TEXT SHOWN:
--- --- ---

Adventures in Mammograms, Part Two
This time, the power was on. The appointment went smoothly and quickly; there and back in less than an hour. They apologized for inconveniencing me last time, and, to prove their repentance, they paid for my parking.
So--no worries. If you haven't scheduled your own mammo, maybe you should. They're really not that bad, and they're quite important.
It helps if you know the drill:
When making the appointment: Pay attention to the calendar. Some times of the month are more painful than others.
When getting dressed, the day of: No deodorant. Wear a top and pants, or a top and a skirt, not a dress. Otherwise you'll be naked all over when you only have to be naked on top. (Unless you like prancing around in a gown that barely clears your butt.) Bring a scrunchie, to keep your hair out of the way.
In the parking ramp: Stay to the left of the pillar, as counter-intuitive as that might feel. Watch out for confused and sad old people, wandering on foot and in cars, as in any hospital ramp.
In the mammogram room: Try your best to be a contortionist. The technician tells you, Face the machine, feet forward, head back, shoulders down, grab the handle here, relax your shoulders, stomach out--that's in, push it out--shoulders down, don't breathe, I said relax your shoulders.
You say, You're kind of asking me to do the impossible, and the technician says, Chin up, don't breathe.

--- --- ---

Stored rows

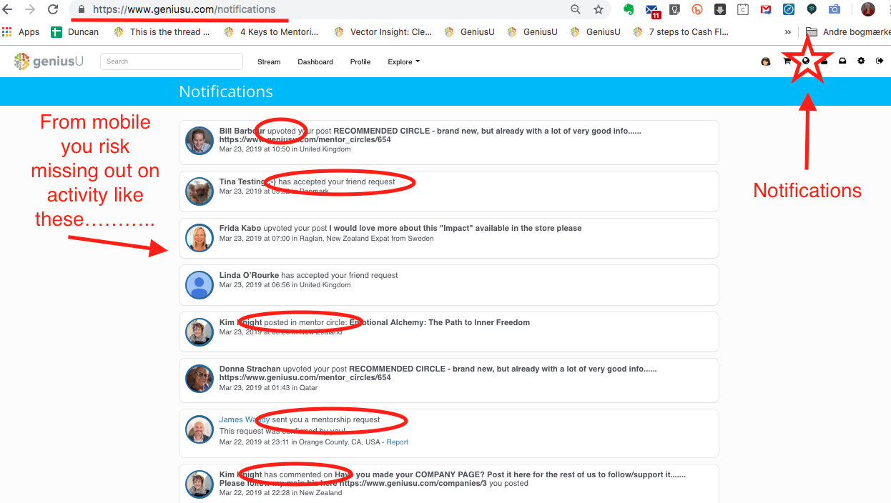This screenshot has width=891, height=503.
Task: Open the inbox tray icon
Action: (842, 61)
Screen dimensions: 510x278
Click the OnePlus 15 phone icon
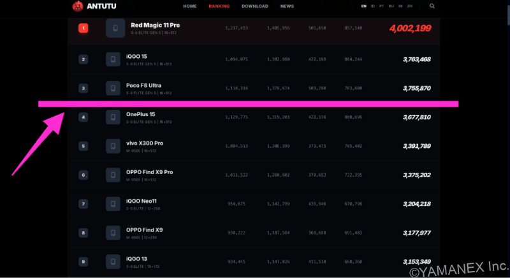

--- --- ---

EXERCISE DIRECTIONS:
Reproduce the entire mammogram appointment text, word for word, from its title to its final line.

WRITTEN SOLUTION:
Adventures in Mammograms, Part Two
This time, the power was on. The appointment went smoothly and quickly; there and back in less than an hour. They apologized for inconveniencing me last time, and, to prove their repentance, they paid for my parking.
So--no worries. If you haven't scheduled your own mammo, maybe you should. They're really not that bad, and they're quite important.
It helps if you know the drill:
When making the appointment: Pay attention to the calendar. Some times of the month are more painful than others.
When getting dressed, the day of: No deodorant. Wear a top and pants, or a top and a skirt, not a dress. Otherwise you'll be naked all over when you only have to be naked on top. (Unless you like prancing around in a gown that barely clears your butt.) Bring a scrunchie, to keep your hair out of the way.
In the parking ramp: Stay to the left of the pillar, as counter-intuitive as that might feel. Watch out for confused and sad old people, wandering on foot and in cars, as in any hospital ramp.
In the mammogram room: Try your best to be a contortionist. The technician tells you, Face the machine, feet forward, head back, shoulders down, grab the handle here, relax your shoulders, stomach out--that's in, push it out--shoulders down, don't breathe, I said relax your shoulders.
You say, You're kind of asking me to do the impossible, and the technician says, Chin up, don't breathe.